BEGIN Supplied entries
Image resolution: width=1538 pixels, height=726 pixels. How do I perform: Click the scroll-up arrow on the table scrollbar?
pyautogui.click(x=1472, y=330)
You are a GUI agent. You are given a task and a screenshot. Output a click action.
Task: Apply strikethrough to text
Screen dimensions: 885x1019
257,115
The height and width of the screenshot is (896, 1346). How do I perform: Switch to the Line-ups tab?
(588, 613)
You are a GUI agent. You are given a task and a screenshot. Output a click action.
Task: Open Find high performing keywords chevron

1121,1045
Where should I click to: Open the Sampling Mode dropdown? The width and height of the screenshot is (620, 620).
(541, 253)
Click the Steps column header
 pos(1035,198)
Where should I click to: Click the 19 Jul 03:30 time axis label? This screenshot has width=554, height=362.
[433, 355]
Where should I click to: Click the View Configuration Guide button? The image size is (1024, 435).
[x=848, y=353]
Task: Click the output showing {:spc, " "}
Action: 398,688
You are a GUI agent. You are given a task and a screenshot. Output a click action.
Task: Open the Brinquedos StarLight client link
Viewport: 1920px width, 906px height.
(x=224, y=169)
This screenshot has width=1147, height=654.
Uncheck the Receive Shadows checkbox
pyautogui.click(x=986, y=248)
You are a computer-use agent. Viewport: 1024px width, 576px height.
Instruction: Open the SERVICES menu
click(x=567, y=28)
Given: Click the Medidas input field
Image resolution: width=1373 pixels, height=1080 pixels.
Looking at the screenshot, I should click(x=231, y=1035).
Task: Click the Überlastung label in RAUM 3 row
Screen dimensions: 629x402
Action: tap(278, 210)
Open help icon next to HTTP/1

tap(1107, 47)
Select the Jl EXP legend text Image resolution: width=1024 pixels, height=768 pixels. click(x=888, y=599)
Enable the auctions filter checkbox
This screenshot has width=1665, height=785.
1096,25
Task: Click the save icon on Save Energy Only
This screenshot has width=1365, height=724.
END Supplied entries
To do | Repeat each record in full; every line must match exactly.

Solved exercise |
Image resolution: width=1538 pixels, height=726 pixels. How do I perform: Click the scroll-up arrow on the table scrollbar?
pyautogui.click(x=1472, y=330)
You are a GUI agent. You are given a task and a screenshot. Output a click action.
Task: Apply strikethrough to text
Screen dimensions: 885x1019
257,115
The height and width of the screenshot is (896, 1346). How do I perform: Switch to the Line-ups tab?
(588, 613)
You are a GUI agent. You are given a task and a screenshot. Output a click action.
Task: Open Find high performing keywords chevron

1121,1045
Where should I click to: Open the Sampling Mode dropdown? The width and height of the screenshot is (620, 620).
(541, 253)
Click the Steps column header
 pos(1035,198)
Where should I click to: Click the 19 Jul 03:30 time axis label? This screenshot has width=554, height=362.
[433, 355]
Where should I click to: Click the View Configuration Guide button? The image size is (1024, 435).
[x=848, y=353]
Task: Click the output showing {:spc, " "}
Action: 398,688
You are a GUI agent. You are given a task and a screenshot. Output a click action.
Task: Open the Brinquedos StarLight client link
Viewport: 1920px width, 906px height.
(x=224, y=169)
This screenshot has width=1147, height=654.
Uncheck the Receive Shadows checkbox
pyautogui.click(x=986, y=248)
You are a computer-use agent. Viewport: 1024px width, 576px height.
Instruction: Open the SERVICES menu
click(x=567, y=28)
Given: Click the Medidas input field
Image resolution: width=1373 pixels, height=1080 pixels.
Looking at the screenshot, I should click(x=231, y=1035).
Task: Click the Überlastung label in RAUM 3 row
Screen dimensions: 629x402
Action: tap(278, 210)
Open help icon next to HTTP/1

tap(1107, 47)
Select the Jl EXP legend text Image resolution: width=1024 pixels, height=768 pixels. click(x=888, y=599)
Enable the auctions filter checkbox
This screenshot has width=1665, height=785.
1096,25
Task: Click the save icon on Save Energy Only
This screenshot has width=1365, height=724.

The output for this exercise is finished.